EXCERPT PROVIDED
— begin —

After the Bomb, Only Roaches and 'Us Weekly' Will Survive
When you're packing together a double issue and taking the next week off, how do you leave your readers? At the Observer, it's with an incredibly long profile of Us Weekly editor Janice Min. The piece seems to appear apropos nothing new other than that, well, she's back from maternity leave and, dammit, Us Weekly is good. It's the summer — that's a good enough peg, right?
To be slightly fair, it's always fun to read rambling editor interviews, but rather than ask that you delve into all four pages of rehashed celebrity worship analyses, we'll summarize the article's main points:
• We have no real friends, only celebrities.
• People don't truly love any magazines except for Us Weekly.
• Celebrity weeklies render birth control useless.

— end —

ENTRIES SUPPLIED

— begin —

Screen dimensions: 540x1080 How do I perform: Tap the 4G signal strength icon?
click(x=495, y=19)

— end —
— begin —

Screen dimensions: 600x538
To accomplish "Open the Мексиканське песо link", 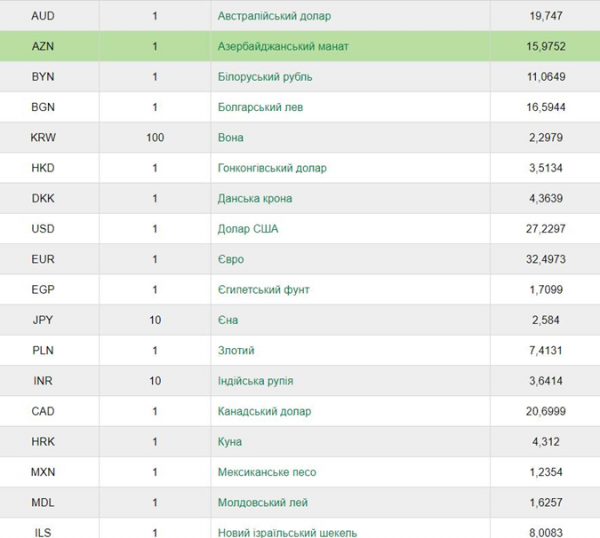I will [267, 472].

— end —

DIRECTIVE 1
In the post about Us Weekly, which publication ran the long profile of Janice Min?
DIRECTIVE 2
Please repeat the stretch of the post about Us Weekly from "To be slightly" through "friends, only celebrities.".

CORRECT RESULT 1
The Observer

CORRECT RESULT 2
To be slightly fair, it's always fun to read rambling editor interviews, but rather than ask that you delve into all four pages of rehashed celebrity worship analyses, we'll summarize the article's main points:
• We have no real friends, only celebrities.